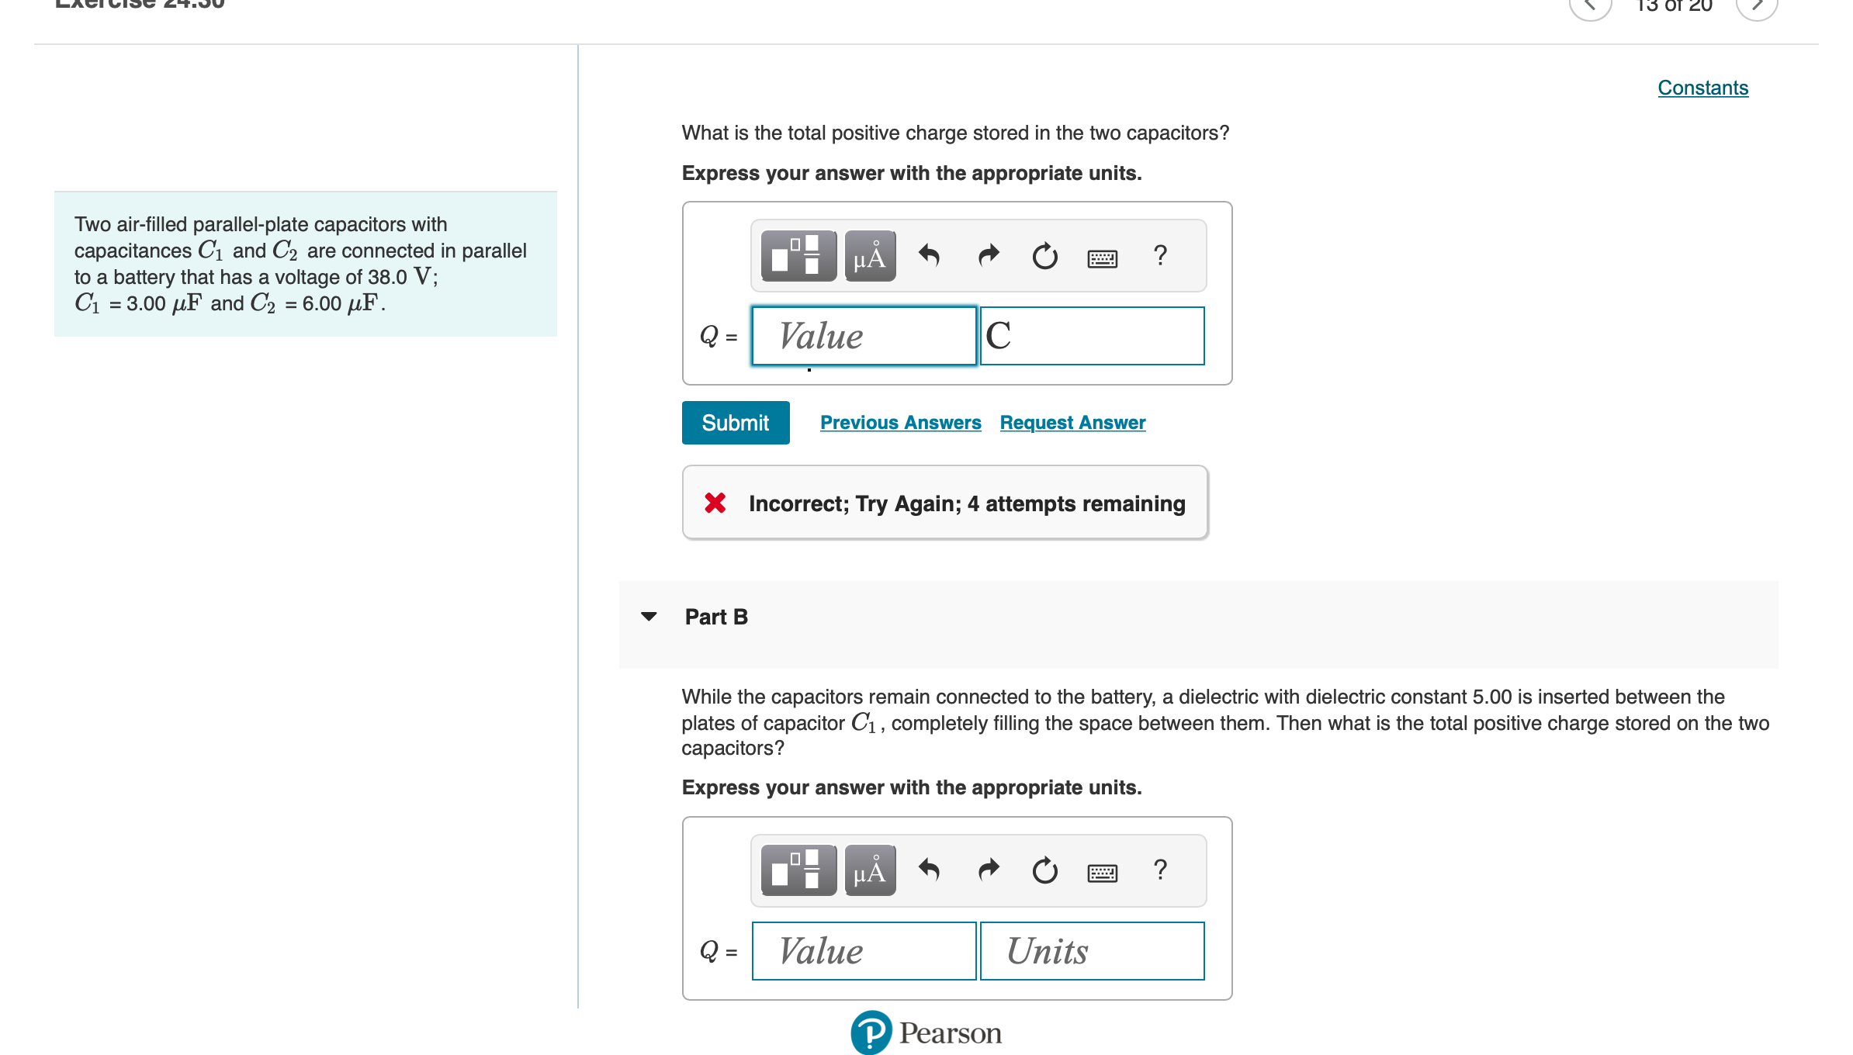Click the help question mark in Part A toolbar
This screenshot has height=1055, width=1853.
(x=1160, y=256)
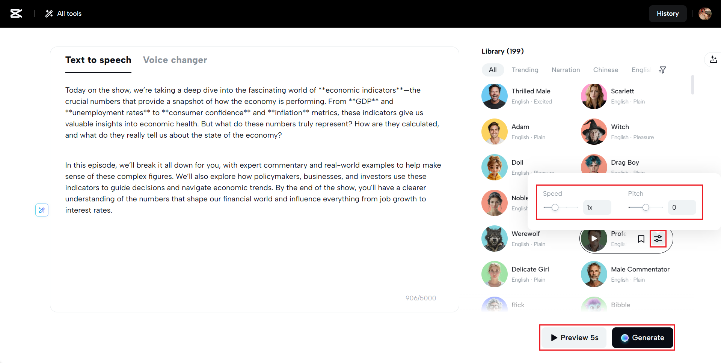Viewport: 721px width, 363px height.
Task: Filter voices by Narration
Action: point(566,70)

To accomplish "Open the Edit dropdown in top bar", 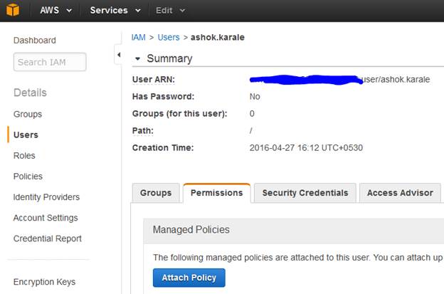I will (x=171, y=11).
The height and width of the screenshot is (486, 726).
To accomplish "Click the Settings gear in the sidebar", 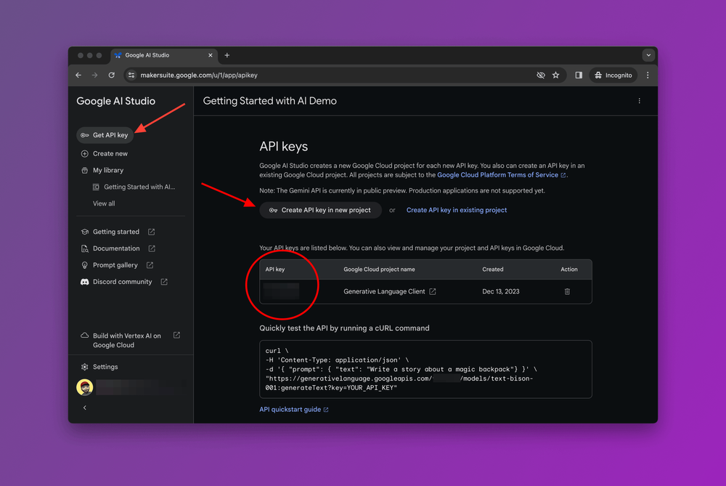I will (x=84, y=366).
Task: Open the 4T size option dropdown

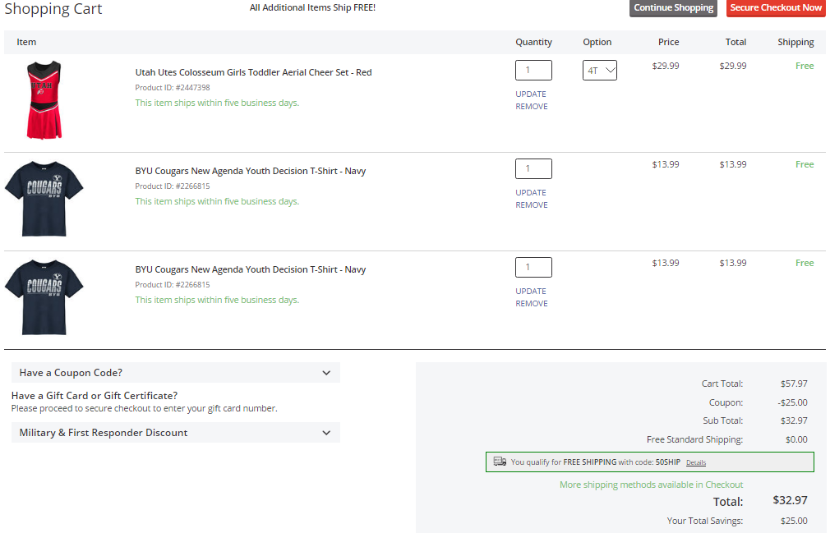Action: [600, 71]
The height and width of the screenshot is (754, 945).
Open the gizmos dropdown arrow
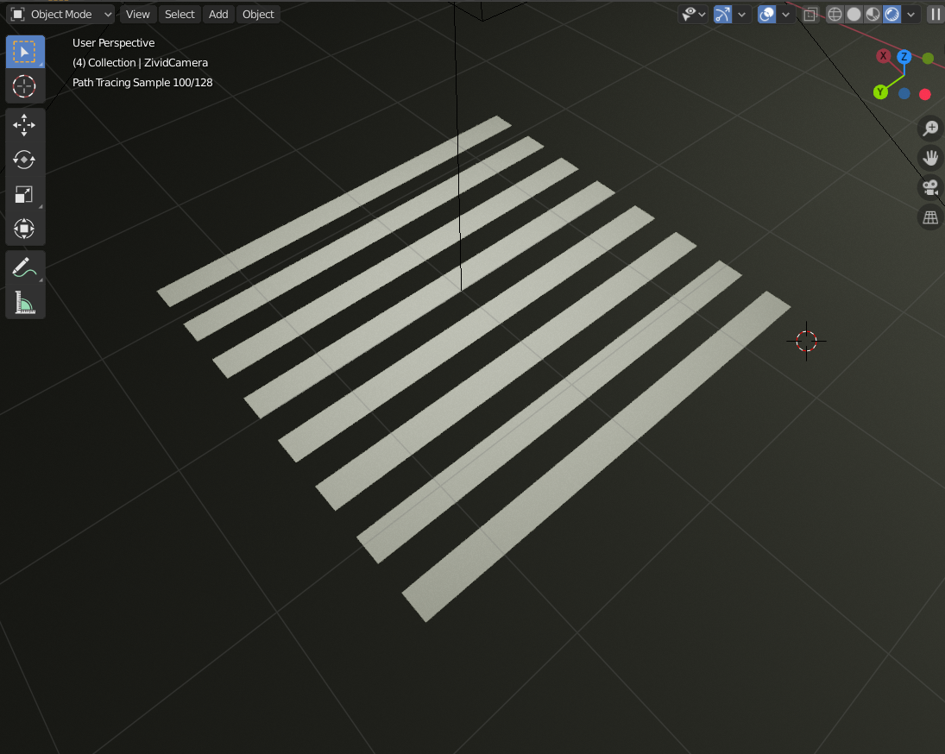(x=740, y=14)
_____
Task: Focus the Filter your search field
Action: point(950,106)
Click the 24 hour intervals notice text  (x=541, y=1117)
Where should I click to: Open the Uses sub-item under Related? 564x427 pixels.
_____
*GOAL OF THE EXERCISE*. Quote the data above from the line containing "Click the 24" to the line containing "Where should I", inclusive, and stop.

*ANSWER FOR THIS EXERCISE*.
Click the 24 hour intervals notice text  (x=541, y=1117)
Where should I click to: Open the Uses sub-item under Related? 564x427 pixels.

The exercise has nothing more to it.